Athens, Ga. – The Georgia Museum of Art at the University of Georgia will screen four films this July in conjunction with its exhibition “El Taller de Gráfica Popular: Vida y Arte.”
The Taller de Gráfica Popular was a printmaking collective working in Mexico in the mid-20th century, creating images of revolution, resistance and unity against Nazi and fascist ideas on fliers and posters.
The ¡Viva Mexico! film series will include four films on four consecutive Thursdays in July to contextualize the prints in the exhibition, giving visitors a better understanding of the history of Mexico and the work of the printmaking collective within it. All films are free and show at 7 p.m. in the museum’s M. Smith Griffith Auditorium. This film series is sponsored by UGA Parents & Families Association.
“An Artful Revolution: The Life and Art of the Taller de Gráfica Popular” is a documentary that explores the lives and art of the artists of the printmaking collective that began in the 1930s in Mexico City. This short film (28 minutes) will be followed by a gallery discussion in the exhibition led by Carissa DiCindio, curator of education, and Melissa Harshman, printmaking chair at the Lamar Dodd School of Art.
“The Storm That Swept Mexico” is a documentary that ventures into the complex historical, political, social and economic forces that generated the conflict that caused the Mexican Revolution. The Mexican Revolution was the first revolution of the 20th century and the first to be recorded on film.

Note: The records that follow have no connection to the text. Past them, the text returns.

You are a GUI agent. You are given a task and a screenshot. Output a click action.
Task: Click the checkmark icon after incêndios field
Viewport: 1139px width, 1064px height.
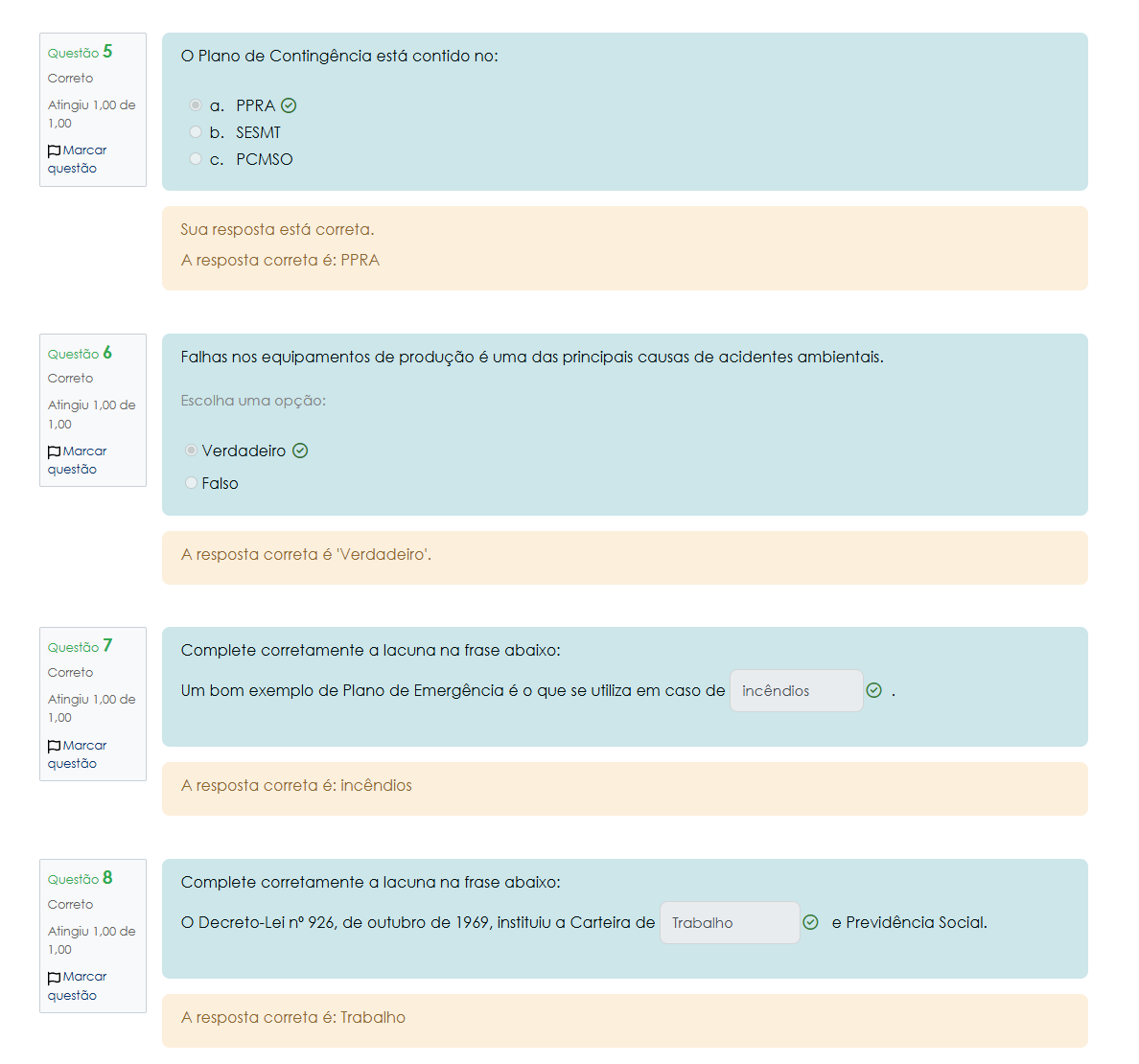(873, 690)
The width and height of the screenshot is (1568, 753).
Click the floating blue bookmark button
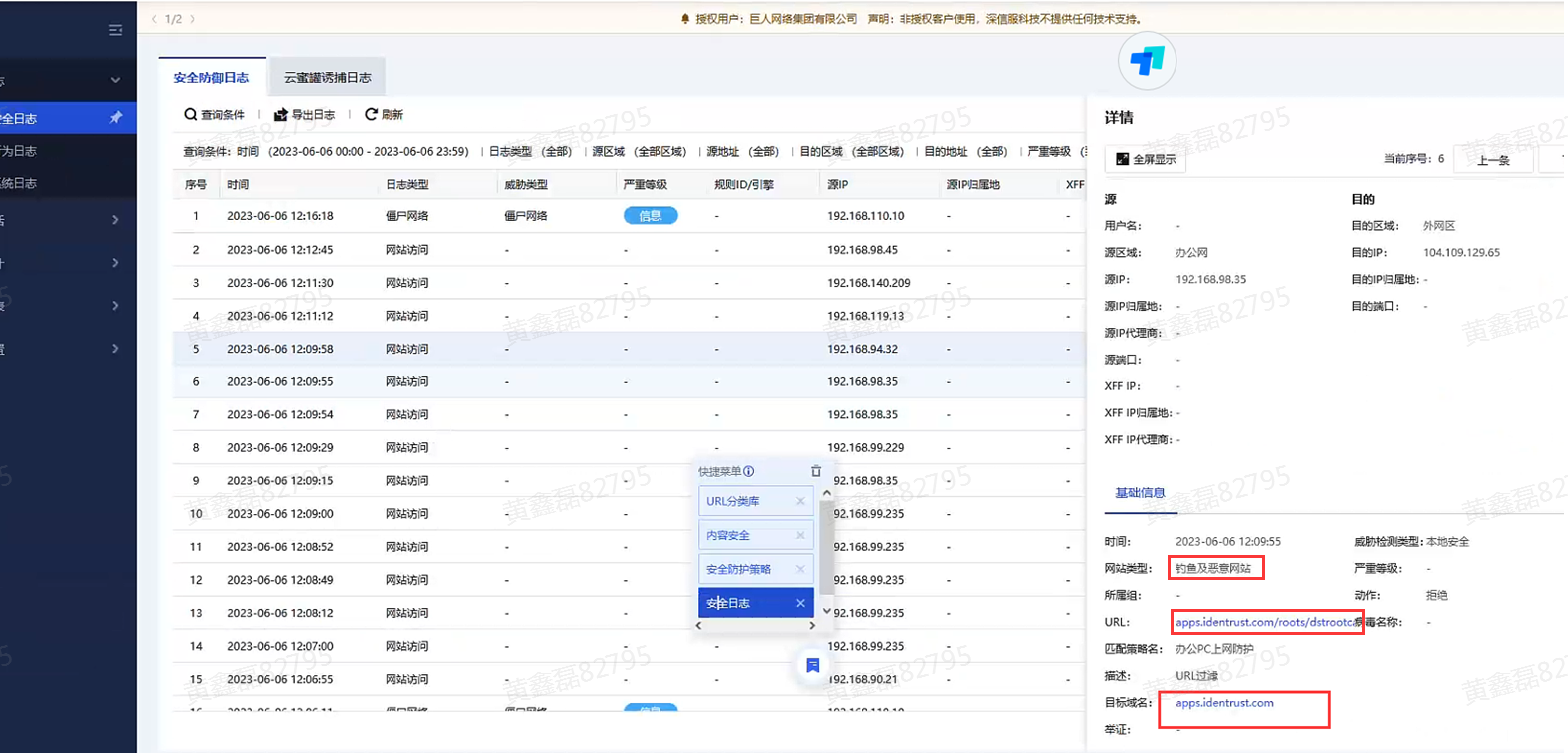click(812, 665)
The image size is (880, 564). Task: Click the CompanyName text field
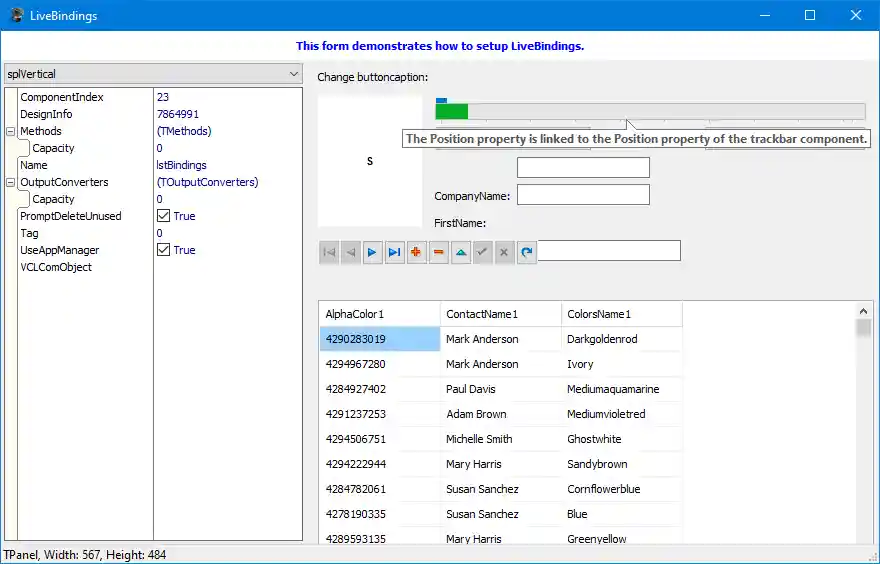coord(583,195)
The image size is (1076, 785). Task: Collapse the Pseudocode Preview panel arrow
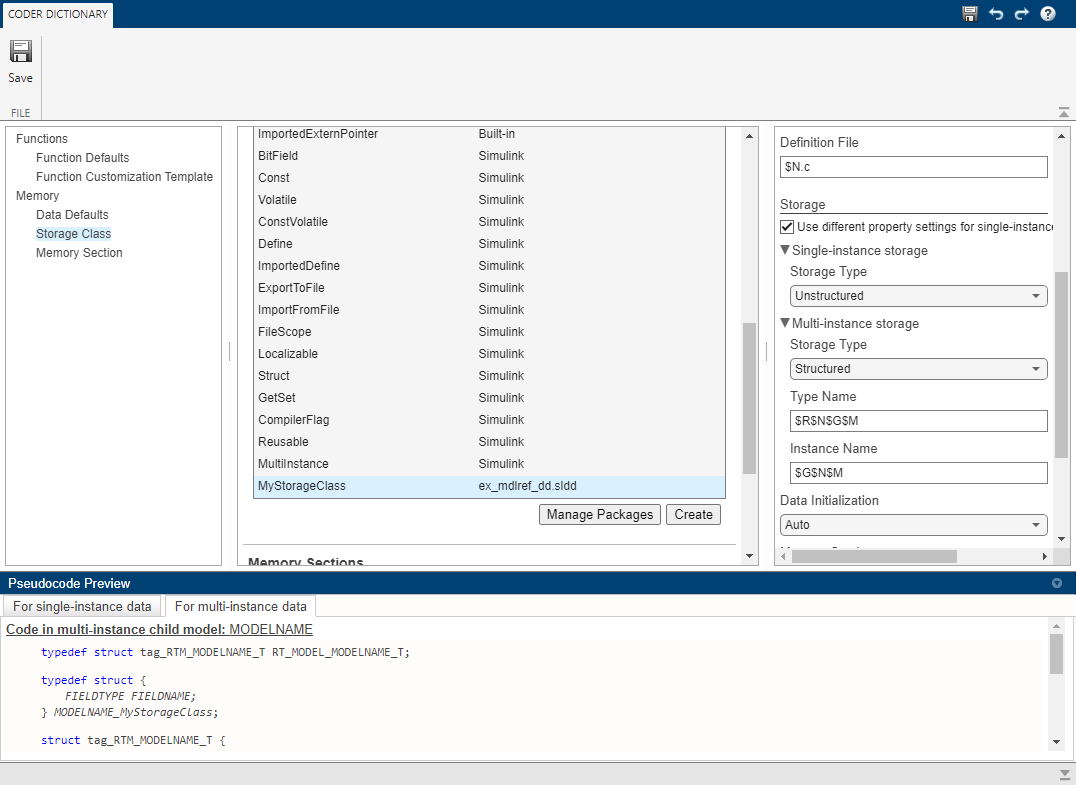[1057, 583]
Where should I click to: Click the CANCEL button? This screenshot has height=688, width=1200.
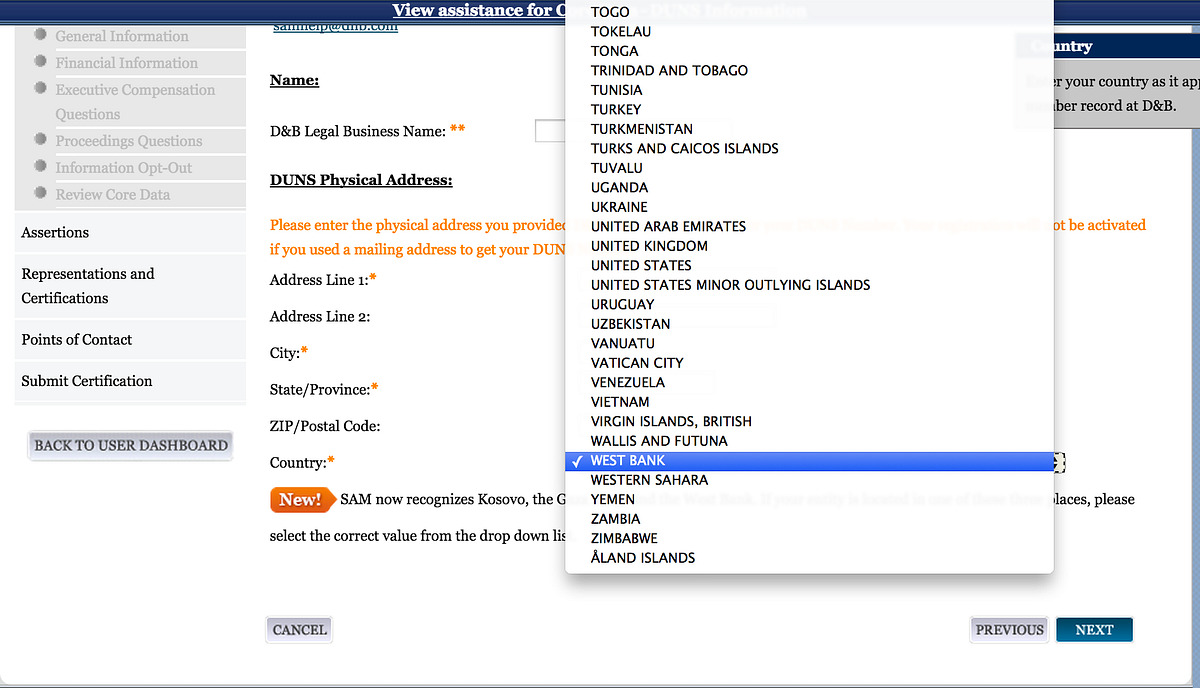[x=299, y=630]
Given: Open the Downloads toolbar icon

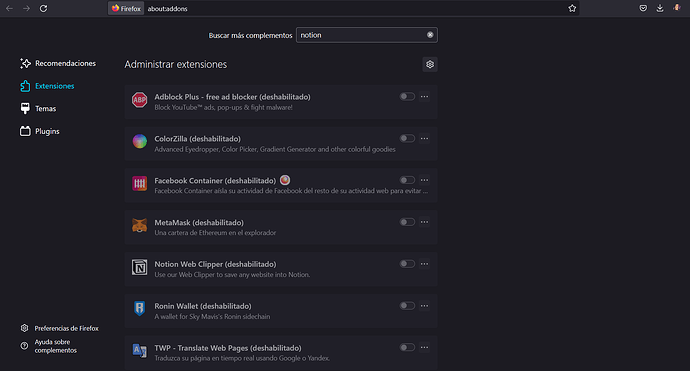Looking at the screenshot, I should click(660, 8).
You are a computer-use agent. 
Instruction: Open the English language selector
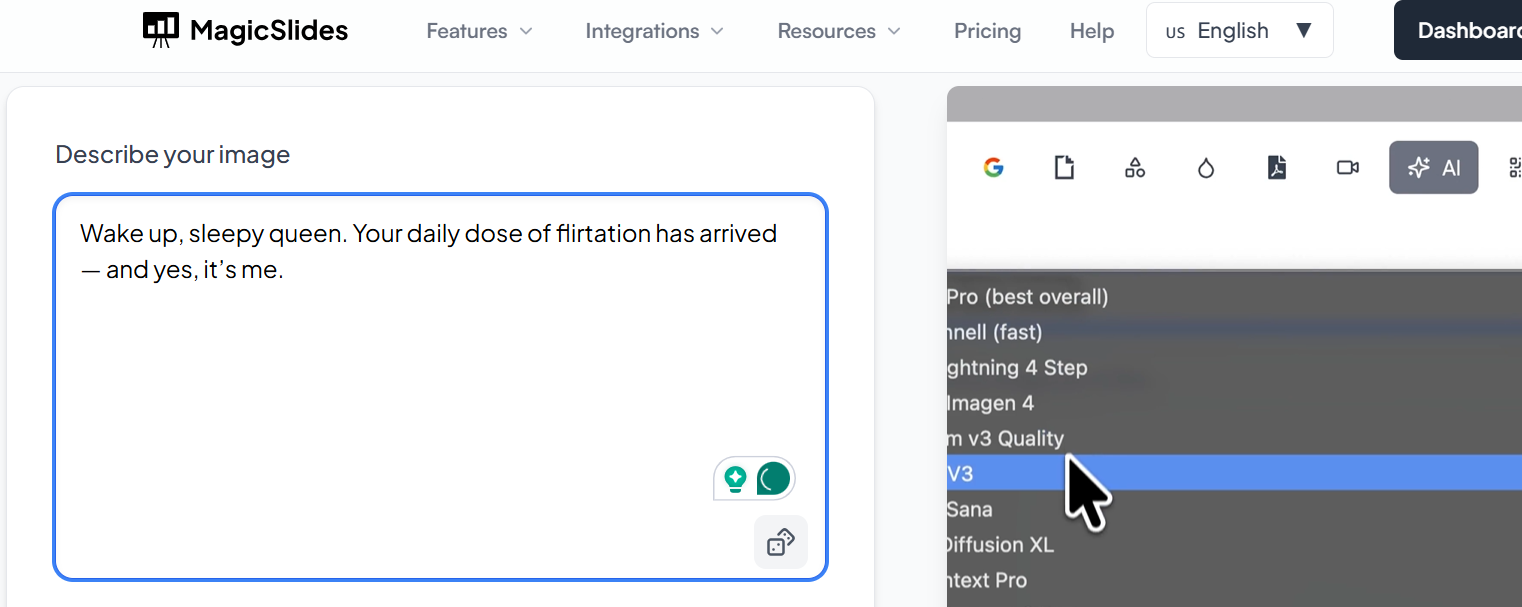pos(1239,31)
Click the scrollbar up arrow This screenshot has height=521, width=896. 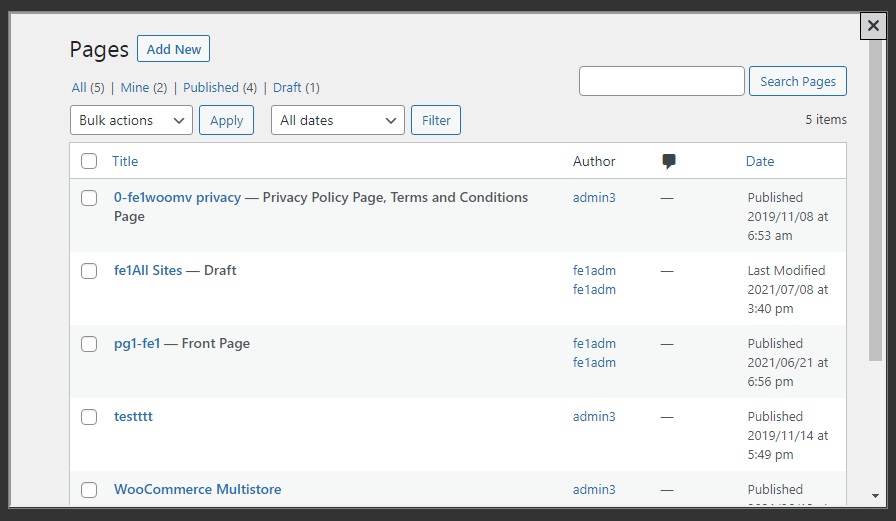[875, 48]
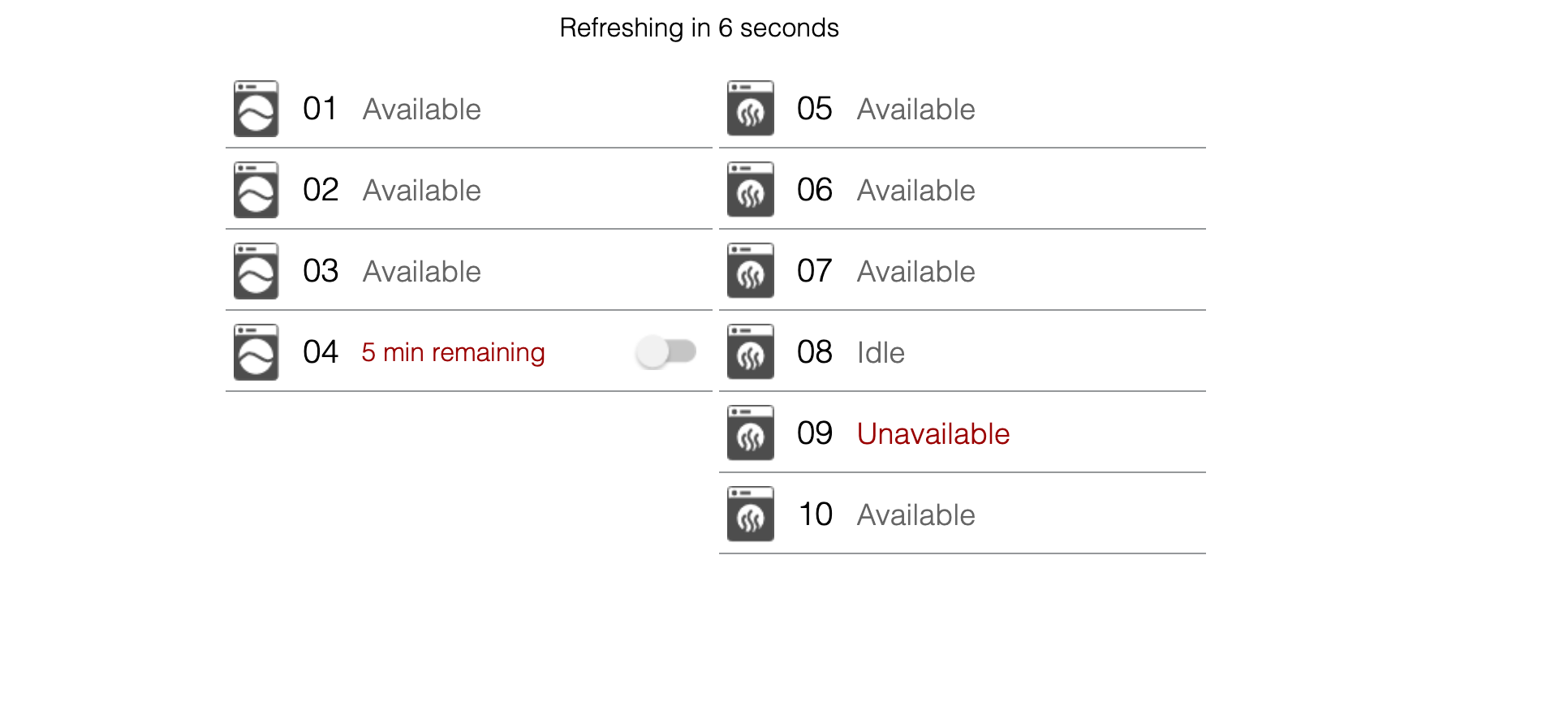Click the washer icon for machine 02
The width and height of the screenshot is (1568, 706).
pyautogui.click(x=256, y=190)
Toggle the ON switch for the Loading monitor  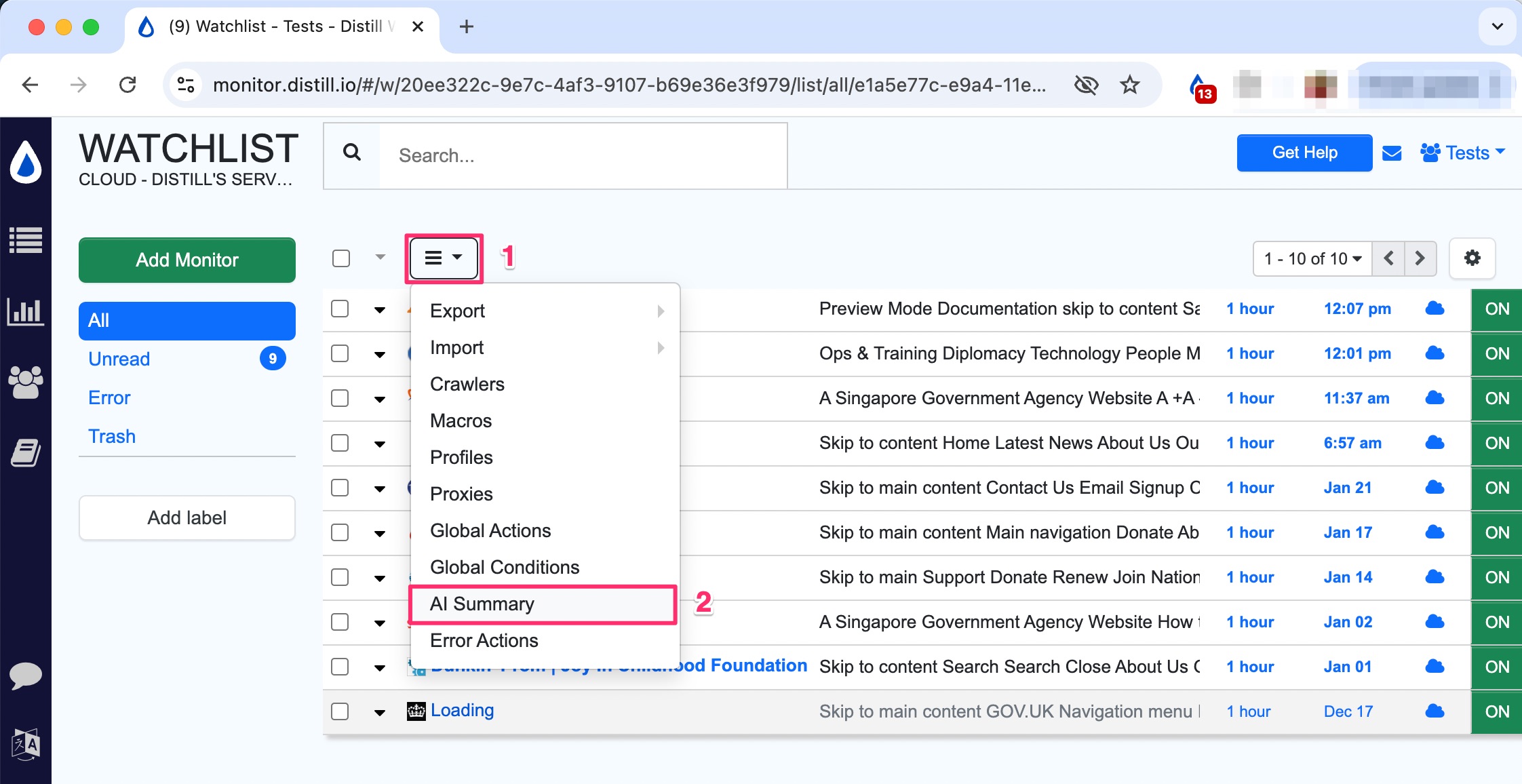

“Macario” was the first Latin American film to be nominated for an Academy Award in the category of foreign language films. Set around the time of the Mexican Revolution, it follows Macario, a poor and hungry peasant who hopes for a good meal on the Day of the Dead. After his wife cooks a turkey, he meets apparitions of the devil, God and death-each requesting a share of the meal. He refuses all but Death, who in return grants him a bottle of water that heals any illness. Soon, Macario is wealthier than the village doctor, which draws the attention of the feared Inquisition. Prints by collective founder Leopoldo Méndez are featured in the opening credits. This film is in Spanish with English subtitles.
“María Candelaria” was the first Mexican film to be screened at the Cannes International Film Festival and the first Latin American film to receive its Grand Prix (now known as the Palme d’Or). It remains one of the most beloved films in Mexican cinematic history. The film focuses on María, a young woman who suffers because her fellow peasants mistakenly believe her to be wicked like her mother was. She stands as a symbol for the innocence, beauty and dignity of the indigenous Mexican people. This film is in Spanish with English subtitles.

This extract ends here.